Against the backdrop of a 7-month downtrend, the past week-and-a-half’s recovery attempt is of too small a scale thus far to be approached as anything more than another interim corrective bounce. Nonetheless, yesterday’s poke above 11-Mar’s 1738 initial counter-trend high and our short-term risk parameter defined by 03-Mar’s 1739.1 corrective high confirms a bullish divergence in short-term momentum that breaks at least the downtrend from 23-Feb’s 1815.2 next larger-degree corrective high and key long-term risk parameter. As a result of this bullish divergence in short-term mo, the 240-min chart below shows that the market has rejected/defined 08-Mar’s 1673.3 low as one of obvious developing importance and Fri’s 1696.6 low as the latest smaller-degree corrective low it is now minimally required to fail below to render the recovery from 1673.3 a 3-wave and thus corrective structure consistent with the still-unfolding 7-month bear. Per such, 1696.6 and 1673.3 serves as our new micro- and short-term risk parameters from which shorter-term traders with tighter risk profiles can objectively base non-bearish decisions like short-covers and cautious bullish punts.

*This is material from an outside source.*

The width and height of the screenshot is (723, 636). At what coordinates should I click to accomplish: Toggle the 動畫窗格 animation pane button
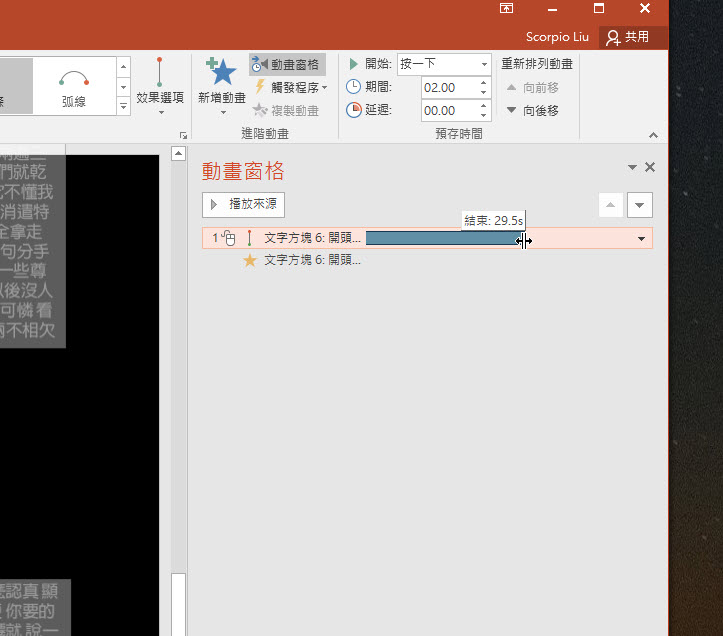[287, 64]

Taking a step back, the magnitude of the 7-month downtrend s crystal clear in the daily log scale chart below with key former support from the 1760-to-1785-area, since broken in late-Feb, now an equally key new resistance candidate. If the decline from 06-Jan’s 1962.5 high is the 3rd-Wave of a major reversal lower, this 1760-to-1785-area resistance should hold like a Chicago Bears tackle ahead of further and increasingly obvious, trendy, impulsive behavior lower. A recovery above this area in general and above 23-Feb’s 1815.2 larger-degree corrective high and key risk parameter specifically will not only negate a broader bearish count, it will reinforce a major bullish count calling for a resumption of the secular bull to new highs above 2089.
What’s potentially fascinating about this bullish count is that:
- the sell-off attempt from last Ag’s 2089 all-time high is thus far only a 3-wave affair that falls well within the bounds of a mere correction within the secular bull
- 08-Mar’s 1673.3 low is less than a dollar from the Fibonacci minimum (1672.6) 38.2% retrace of Aug’18 – Aug’20’s 1167.1 – 2089.2 rally on a log scale basis
- 08-Mar’s 1673.3 low is just 13-bucks from the 1.000 Fibonacci progression of Aug-Nov’s initial 2089.2 – 1767.2 decline from 06-Jan’s 1962.5 high (where the C-Wave would equal the A-Wave in length)
- our RJO Bullish Sentiment Index of the hot Managed Money positions reportable to the CFTC has eroded to its lowest, least-bullish level (62%) since May 2019.
Now NONE of these facts means a thing until and unless the market confirms a bullish divergence in momentum of a sufficient SCALE to break the downtrend from at least 06-Jan’s 1962.5 high. And herein lies the specific and critical importance of 23-Feb’s 1815.2 larger-degree corrective high and key risk parameter. In effect, the short-term trend is up within the long-term trend that remains arguably down. A relapse below at least 1696.6 and preferably below 1673.3 is required to stem the short-term recovery and re-expose the major bear while a recovery above 1815.2 s required to stem the major downtrend and resurrect the secular bull. Traders are advised to toggle directional biases and exposure around these levels commensurate with their personal risk profiles.